═══ Отрывок

Бесстрашный гвардейский генерал не случайно оказался под Москвой со своей дивизией. Время было тревожное, и партия заботливо отбирала военачальников, которым следовало доверить оборону столицы.

Панфилов оказался полностью достойным этого доверия. [23]

...Куда гнул генерал

Командовать на войне — значит предвидеть.

Предвидеть не только в бою, а и в пору, когда рота, полк, дивизия еще только вылупливаются как цельный воинский организм из первозданного «хаоса» разных слагаемых: непохожих друг на друга людей; технических средств борьбы, еще не одухотворенных взаимодействием; машин, еще не притертых в общей системе; интендантского добра, еще не пущенного наиболее целесообразно в дело.

Скучная материя все это, правда? И слова какие-то серые: «технические средства борьбы», например. А это общий псевдоним пушек, пулеметов, автоматов и другого-прочего. Есть, конечно, на свете вещи повеселее. Но тот, кто воевал, знает, в чем тут дело, — никогда так не скажет. Солдату совсем небезразлично, в какой части ему служить-воевать. Его, солдата, конечно, о том не спрашивают, но, если он попал в полк, где людей быстро переделывают на «военную колодку», где все дышит одним ритмом, все отлажено, пришабрено, спаяно и повинуется суровой, но доброй воле, он быстро начинает смекать: «Здесь моя кровь не прольется даром». А такая вера уже не скучная материя, сами понимаете.

Так вот, основой предвидения служат уставы, наставления. Но история подсказывает: каждая новая война вносит в них такие поправки боевого опыта, так их обогащает и перерабатывает, что уже в процессе ее или к концу они неузнаваемы. Умение смело отринуть догмы, внести исправления на ходу, предугадать формы только еще накапливаемого опыта — бесценный дар военачальника.

Панфилов им обладал.

Мне известен один эпизод, — он имеет, думаю, прямое отношение к схватке у Дубосеково, и им, словно эхолотом, можно точно измерить глубину оперативно-тактического предвидения невысокого спокойного генерала из Казахстана.

Дело было в Алма-Ате в июле 1941 года, когда дивизия еще только формировалась. В небольшой комнате педагогического училища, где размещался штаб дивизии, Панфилов разговаривал с командиром одного из полков, [24] майором Шехтманом, и комиссаром Корсаковым. Неожиданно за дверью послышался шум, юношеские голоса, и в комнату буквально влетела группа ребят.

══════

Выведите дословно всё, что в отрывке идет начиная со слов «Так вот, основой» и вплоть до слов «Панфилов им обладал.». Опирайтесь исключительно на отрывок.

═══ Выдержки из данных

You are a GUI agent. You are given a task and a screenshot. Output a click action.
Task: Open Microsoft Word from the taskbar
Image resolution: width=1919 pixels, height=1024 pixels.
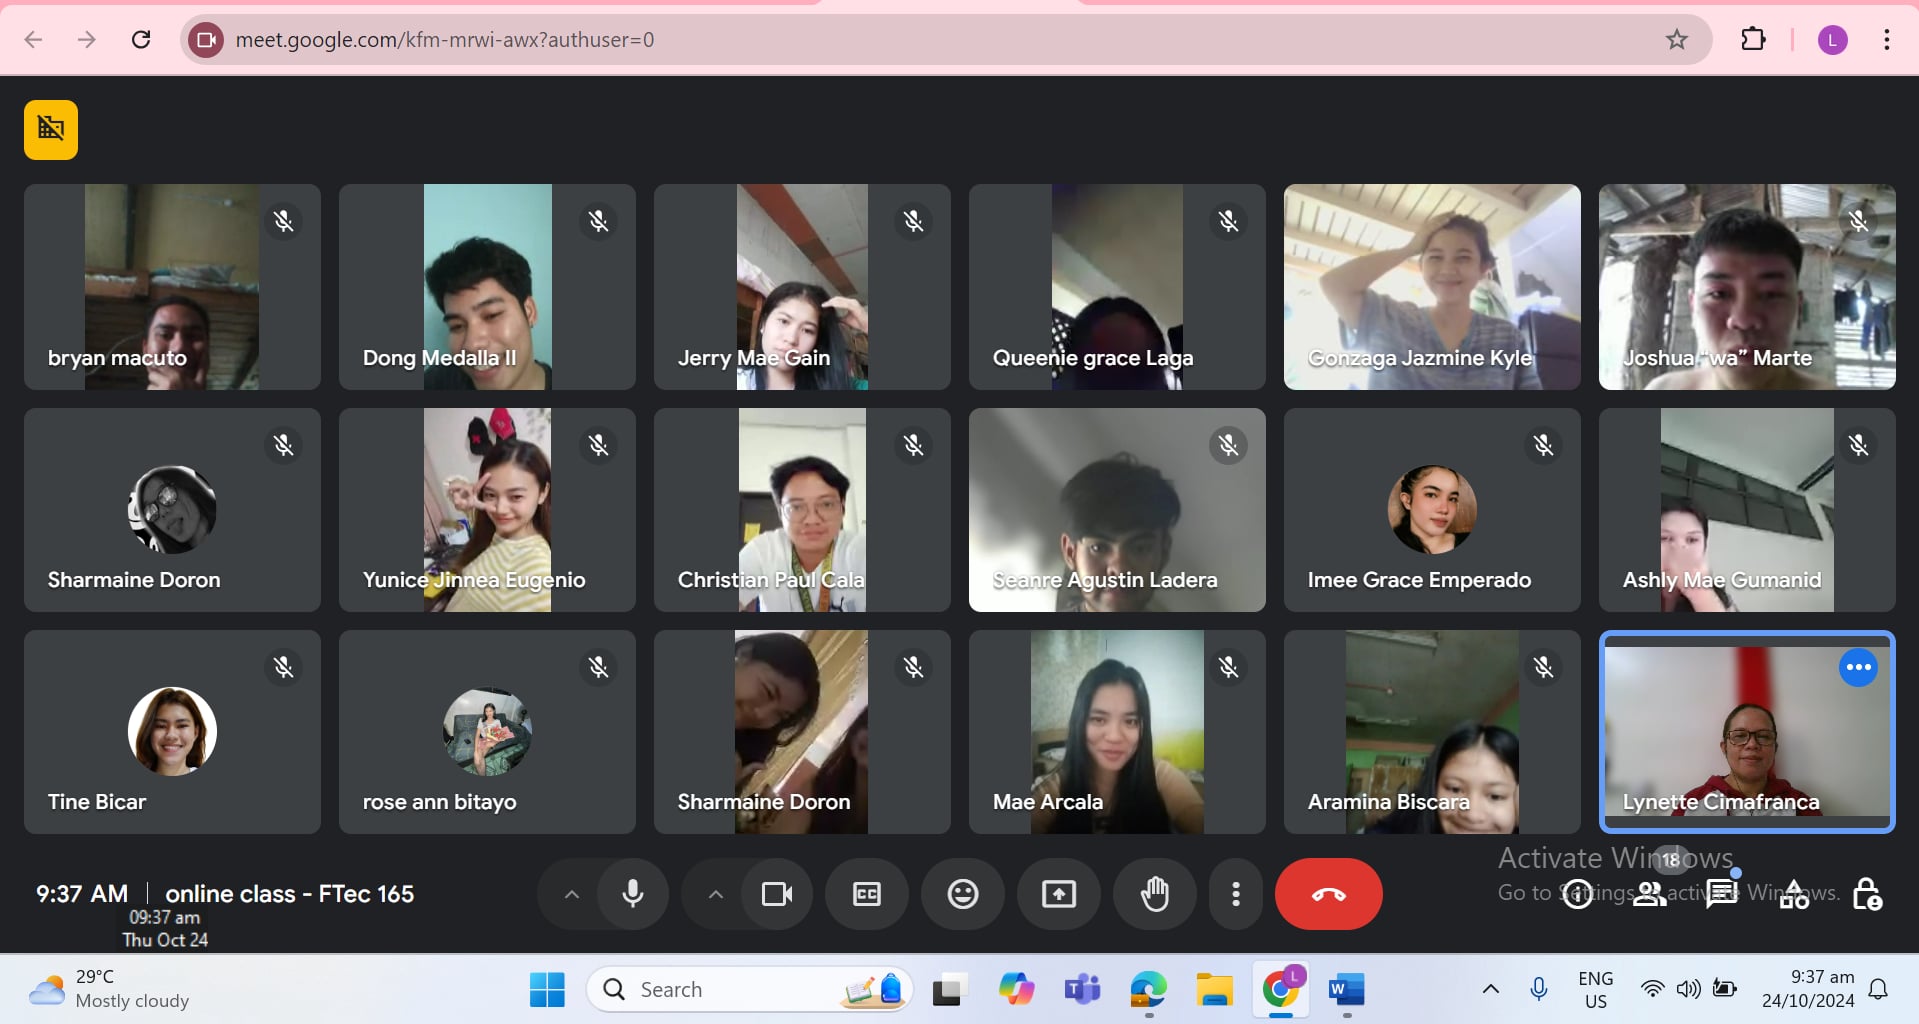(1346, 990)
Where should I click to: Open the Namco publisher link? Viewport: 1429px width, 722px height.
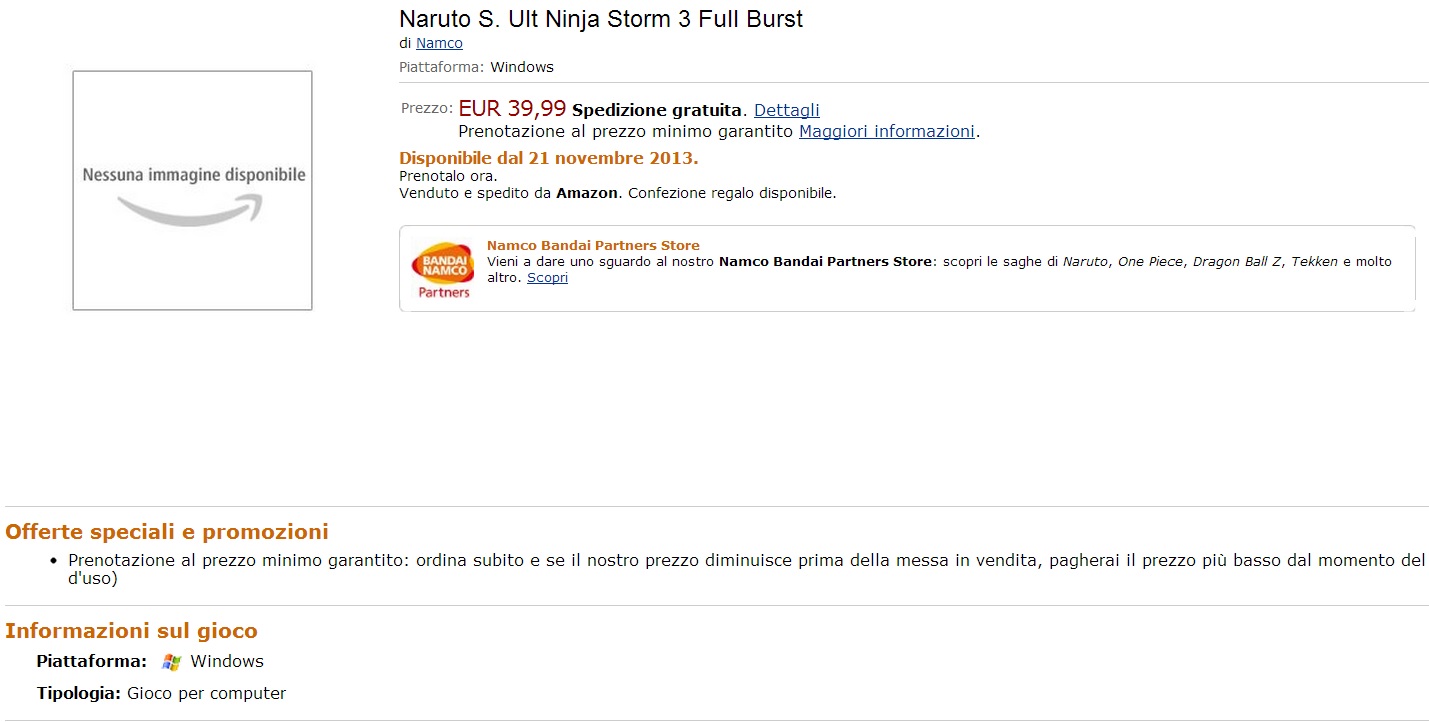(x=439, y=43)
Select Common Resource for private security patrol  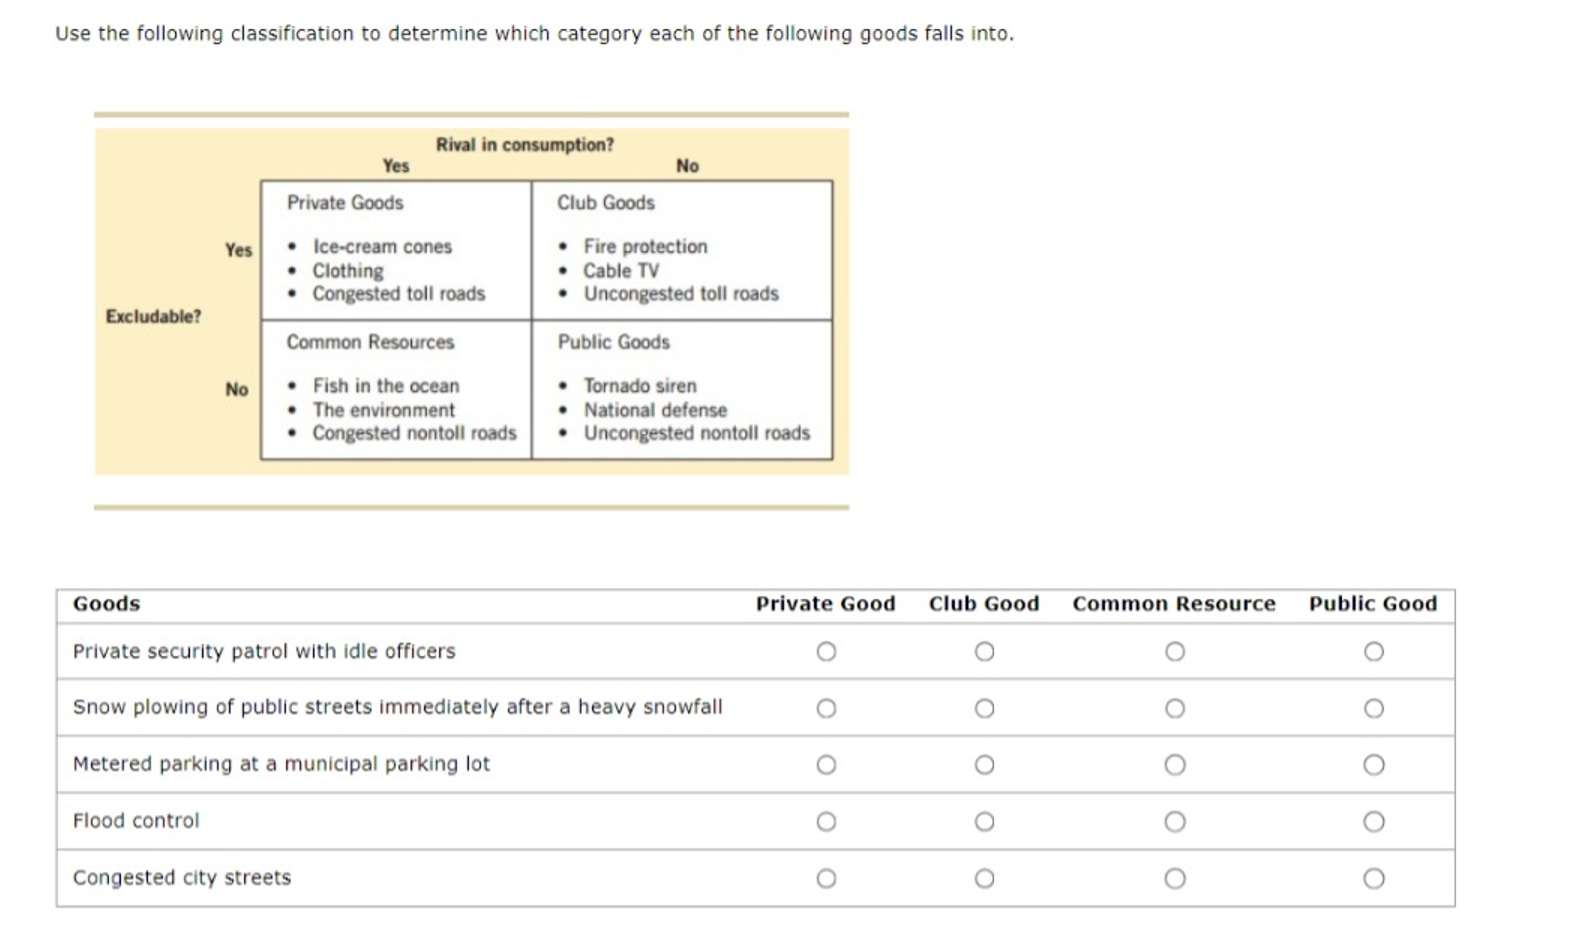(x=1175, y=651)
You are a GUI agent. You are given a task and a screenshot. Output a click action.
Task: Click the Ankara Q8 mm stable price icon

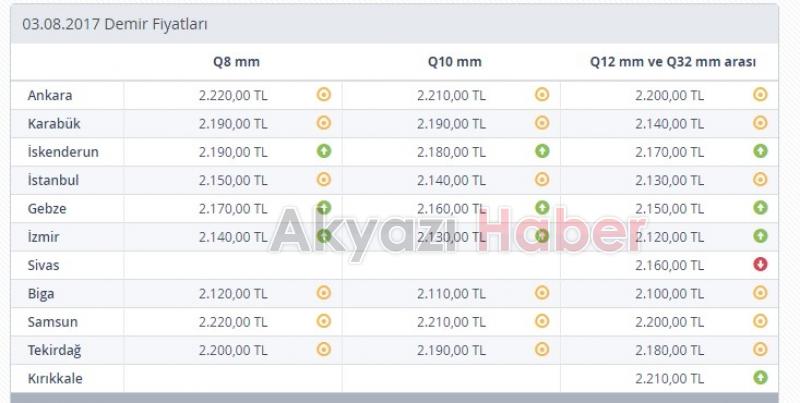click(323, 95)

══════

**Результат выполнения**
Так вот, основой предвидения служат уставы, наставления. Но история подсказывает: каждая новая война вносит в них такие поправки боевого опыта, так их обогащает и перерабатывает, что уже в процессе ее или к концу они неузнаваемы. Умение смело отринуть догмы, внести исправления на ходу, предугадать формы только еще накапливаемого опыта — бесценный дар военачальника.

Панфилов им обладал.